Dad and I had been at the Ambassador since around 8:30 p.m. It was a huge and boisterous crowd. Normally, I retired before 10 p.m., so by the time Kennedy entered the ballroom around 11:30 p.m., I was pretty bushed. His speech would be broadcast on the radio, so Dad and I headed home. On the way, we heard Kennedy and five others had been shot.
I was at a department store near our home, in the television department when the news of Martin Luther King's assassination was broadcast on 4 April 1968. Dad had been teaching his history classes at Cal State Fullerton that day and evening; and had not heard the news, so my revelation was the first he had heard of it. I never had seen my Dad cry, but he teared up when I told him. At that point, I had been a Eugene McCarthy aficionado, but I changed allegiances after listening, with my Father, to Kennedy's speech in front of a black audience in Indiana, informing them of MLK's assassination.

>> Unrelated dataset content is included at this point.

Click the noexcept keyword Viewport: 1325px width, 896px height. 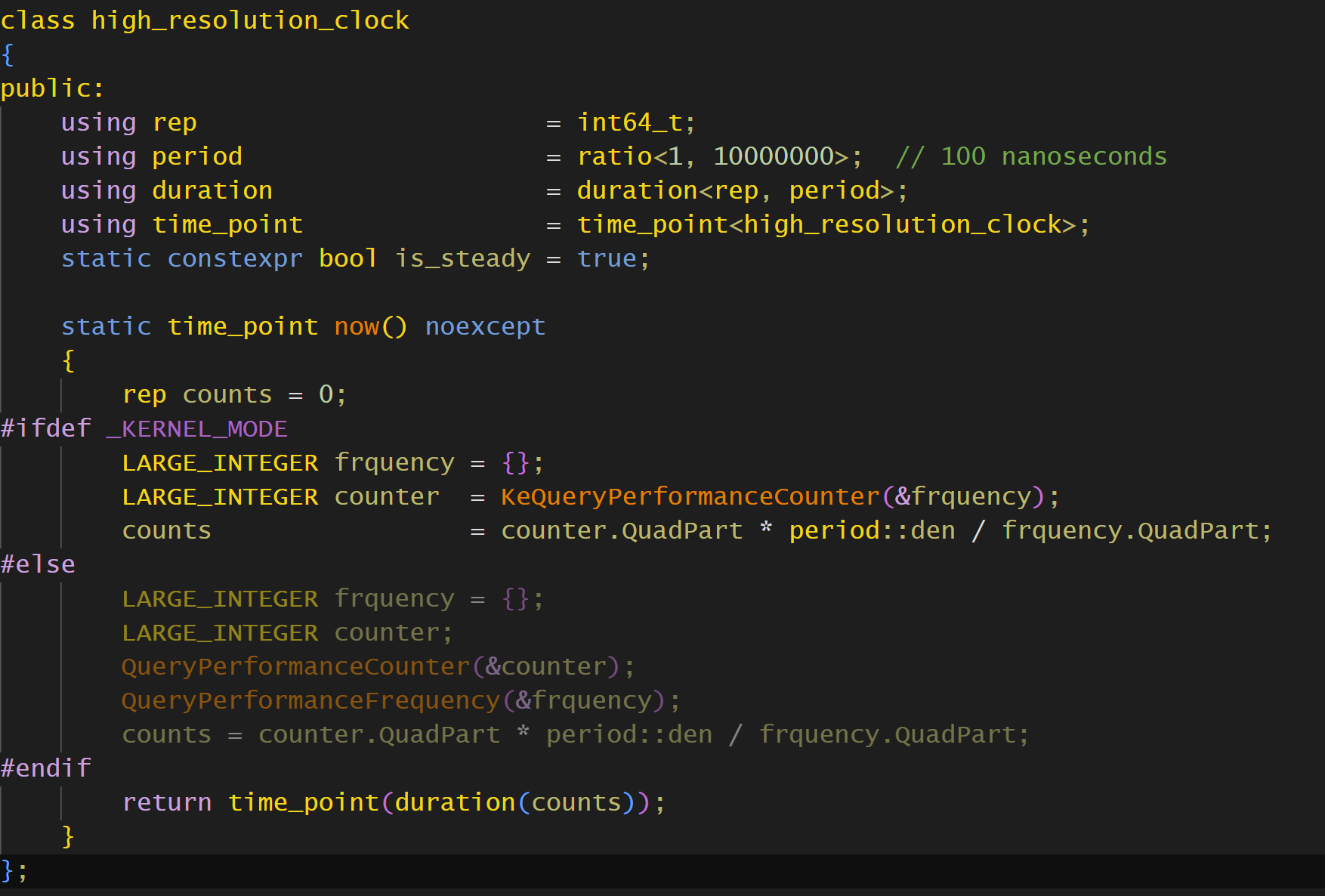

Kennedy is reported to have questioned earlier, when informed of King's killing, "When will this violence stop?"
As more black lives are lost due to state sponsored violence, as young black bikini clad girls are attacked and young black men threatened with death by steroid-addled cops, the question continues, when will it stop?
Dirge Without Music
I am not resigned to the shutting away of loving hearts in the hard ground.
So it is, and so it will be, for so it has been, time out of mind:
Into the darkness they go, the wise and the lovely. Crowned
With lilies and with laurel they go; but I am not resigned.
Lovers and thinkers, into the earth with you.
Be one with the dull, the indiscriminate dust.
A fragment of what you felt, of what you knew,
A formula, a phrase remains,—but the best is lost.
The answers quick and keen, the honest look, the laughter, the love,—
They are gone. They are gone to feed the roses. Elegant and curled
Is the blossom. Fragrant is the blossom. I know. But I do not approve.
More precious was the light in your eyes than all the roses in the world.
Down, down, down into the darkness of the grave
Gently they go, the beautiful, the tender, the kind;
Quietly they go, the intelligent, the witty, the brave.
I know. But I do not approve. And I am not resigned.